### Exercise
Repeat exactly the lines of the listing below, please, starting with the first and ending with the line containing "Given: Click the"; leave out the rest.

**** Dataset records

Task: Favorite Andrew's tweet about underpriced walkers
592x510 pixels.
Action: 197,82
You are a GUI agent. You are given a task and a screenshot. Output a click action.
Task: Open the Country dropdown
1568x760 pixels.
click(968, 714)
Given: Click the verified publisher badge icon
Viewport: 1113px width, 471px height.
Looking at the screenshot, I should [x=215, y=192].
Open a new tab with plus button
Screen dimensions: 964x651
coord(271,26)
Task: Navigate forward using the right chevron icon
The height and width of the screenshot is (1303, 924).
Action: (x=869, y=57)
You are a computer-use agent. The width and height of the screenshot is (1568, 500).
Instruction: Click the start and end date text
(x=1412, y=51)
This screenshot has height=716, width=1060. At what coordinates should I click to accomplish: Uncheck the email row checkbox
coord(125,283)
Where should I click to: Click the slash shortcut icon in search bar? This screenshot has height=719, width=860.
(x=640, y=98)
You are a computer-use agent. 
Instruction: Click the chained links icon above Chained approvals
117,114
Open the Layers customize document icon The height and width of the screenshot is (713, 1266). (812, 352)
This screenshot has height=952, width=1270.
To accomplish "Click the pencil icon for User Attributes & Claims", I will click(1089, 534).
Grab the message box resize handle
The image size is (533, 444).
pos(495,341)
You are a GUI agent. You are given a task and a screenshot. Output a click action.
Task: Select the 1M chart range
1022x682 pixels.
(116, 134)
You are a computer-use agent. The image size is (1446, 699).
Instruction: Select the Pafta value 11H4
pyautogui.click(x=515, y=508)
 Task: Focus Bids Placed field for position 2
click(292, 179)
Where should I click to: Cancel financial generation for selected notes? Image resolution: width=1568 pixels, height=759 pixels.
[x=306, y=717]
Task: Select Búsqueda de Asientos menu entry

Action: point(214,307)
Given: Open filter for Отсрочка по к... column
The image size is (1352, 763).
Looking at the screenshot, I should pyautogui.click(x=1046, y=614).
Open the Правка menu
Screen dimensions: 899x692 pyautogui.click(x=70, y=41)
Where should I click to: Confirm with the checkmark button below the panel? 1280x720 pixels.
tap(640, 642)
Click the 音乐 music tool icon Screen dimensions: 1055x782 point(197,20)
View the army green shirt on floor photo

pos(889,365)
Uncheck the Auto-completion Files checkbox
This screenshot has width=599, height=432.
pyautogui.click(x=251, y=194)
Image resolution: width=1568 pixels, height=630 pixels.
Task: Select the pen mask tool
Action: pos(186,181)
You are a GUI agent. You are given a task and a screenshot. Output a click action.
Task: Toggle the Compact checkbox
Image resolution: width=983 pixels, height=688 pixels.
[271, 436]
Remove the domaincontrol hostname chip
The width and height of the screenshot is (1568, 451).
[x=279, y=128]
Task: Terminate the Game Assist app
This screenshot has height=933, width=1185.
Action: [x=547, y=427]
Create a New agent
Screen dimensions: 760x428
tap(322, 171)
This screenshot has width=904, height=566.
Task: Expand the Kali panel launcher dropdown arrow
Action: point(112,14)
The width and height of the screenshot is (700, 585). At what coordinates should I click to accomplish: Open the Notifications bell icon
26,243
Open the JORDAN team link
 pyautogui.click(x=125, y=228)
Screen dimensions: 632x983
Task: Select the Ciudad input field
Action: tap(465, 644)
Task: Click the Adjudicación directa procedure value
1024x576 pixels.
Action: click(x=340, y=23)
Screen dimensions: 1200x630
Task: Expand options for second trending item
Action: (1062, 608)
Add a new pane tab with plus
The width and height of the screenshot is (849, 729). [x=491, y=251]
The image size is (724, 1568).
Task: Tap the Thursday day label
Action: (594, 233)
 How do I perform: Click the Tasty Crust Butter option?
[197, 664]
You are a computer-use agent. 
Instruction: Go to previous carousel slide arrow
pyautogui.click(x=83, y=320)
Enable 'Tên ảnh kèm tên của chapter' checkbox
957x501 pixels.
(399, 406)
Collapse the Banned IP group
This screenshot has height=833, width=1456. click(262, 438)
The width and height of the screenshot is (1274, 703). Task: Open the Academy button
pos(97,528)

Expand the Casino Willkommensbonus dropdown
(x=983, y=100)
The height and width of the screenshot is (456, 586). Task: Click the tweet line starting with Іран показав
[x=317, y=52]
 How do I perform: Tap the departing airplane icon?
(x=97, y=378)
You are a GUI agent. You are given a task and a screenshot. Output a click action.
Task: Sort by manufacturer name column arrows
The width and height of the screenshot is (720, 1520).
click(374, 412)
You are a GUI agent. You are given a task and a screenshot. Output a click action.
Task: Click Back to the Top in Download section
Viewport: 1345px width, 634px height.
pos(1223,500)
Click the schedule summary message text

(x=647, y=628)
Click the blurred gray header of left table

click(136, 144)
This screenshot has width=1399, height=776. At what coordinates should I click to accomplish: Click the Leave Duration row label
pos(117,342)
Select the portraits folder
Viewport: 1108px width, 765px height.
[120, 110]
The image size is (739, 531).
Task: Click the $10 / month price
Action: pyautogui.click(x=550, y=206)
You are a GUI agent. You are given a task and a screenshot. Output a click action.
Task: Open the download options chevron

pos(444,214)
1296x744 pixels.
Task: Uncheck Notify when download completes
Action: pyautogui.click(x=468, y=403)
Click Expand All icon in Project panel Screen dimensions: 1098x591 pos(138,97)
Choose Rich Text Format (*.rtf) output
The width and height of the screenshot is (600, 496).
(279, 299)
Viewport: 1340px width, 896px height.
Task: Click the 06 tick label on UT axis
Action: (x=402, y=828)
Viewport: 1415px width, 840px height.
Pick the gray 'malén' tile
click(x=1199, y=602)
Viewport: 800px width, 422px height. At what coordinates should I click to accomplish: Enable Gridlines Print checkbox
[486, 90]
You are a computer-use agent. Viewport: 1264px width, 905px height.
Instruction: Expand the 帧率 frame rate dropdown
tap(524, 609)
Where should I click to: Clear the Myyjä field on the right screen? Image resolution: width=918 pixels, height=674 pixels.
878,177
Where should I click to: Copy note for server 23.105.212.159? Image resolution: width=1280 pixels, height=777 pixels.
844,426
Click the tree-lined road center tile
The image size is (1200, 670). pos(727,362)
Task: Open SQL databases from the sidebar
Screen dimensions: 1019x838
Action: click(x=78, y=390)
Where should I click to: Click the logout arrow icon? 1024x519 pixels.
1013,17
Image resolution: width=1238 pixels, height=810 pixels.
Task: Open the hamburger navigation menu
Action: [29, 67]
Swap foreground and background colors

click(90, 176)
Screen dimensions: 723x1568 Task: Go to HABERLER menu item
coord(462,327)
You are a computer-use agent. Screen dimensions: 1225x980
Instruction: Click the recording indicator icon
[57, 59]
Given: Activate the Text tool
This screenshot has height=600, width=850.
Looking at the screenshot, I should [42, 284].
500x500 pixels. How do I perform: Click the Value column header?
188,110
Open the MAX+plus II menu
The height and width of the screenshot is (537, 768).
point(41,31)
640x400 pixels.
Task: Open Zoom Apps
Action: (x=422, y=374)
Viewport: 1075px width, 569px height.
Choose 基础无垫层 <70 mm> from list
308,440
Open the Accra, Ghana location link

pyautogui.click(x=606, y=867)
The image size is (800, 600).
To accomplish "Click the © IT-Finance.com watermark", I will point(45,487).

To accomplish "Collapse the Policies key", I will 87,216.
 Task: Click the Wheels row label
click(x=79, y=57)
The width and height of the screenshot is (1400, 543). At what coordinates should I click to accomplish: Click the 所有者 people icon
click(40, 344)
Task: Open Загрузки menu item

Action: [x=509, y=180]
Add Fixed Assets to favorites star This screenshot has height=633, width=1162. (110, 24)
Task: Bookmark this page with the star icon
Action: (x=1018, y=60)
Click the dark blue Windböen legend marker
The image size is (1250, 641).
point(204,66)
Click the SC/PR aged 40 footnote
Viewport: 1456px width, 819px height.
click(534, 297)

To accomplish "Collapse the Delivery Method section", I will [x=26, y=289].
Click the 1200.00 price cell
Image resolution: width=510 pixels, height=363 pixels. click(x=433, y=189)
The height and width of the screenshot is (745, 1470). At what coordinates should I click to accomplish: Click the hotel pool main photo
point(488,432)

********

### Completed task
Task: Favorite Andrew's tweet about underpriced walkers
592x510 pixels.
Action: 197,82
You are a GUI agent. You are given a task and a screenshot. Output a click action.
Task: Open the Country dropdown
1568x760 pixels.
click(968, 714)
Given: Click the verified publisher badge icon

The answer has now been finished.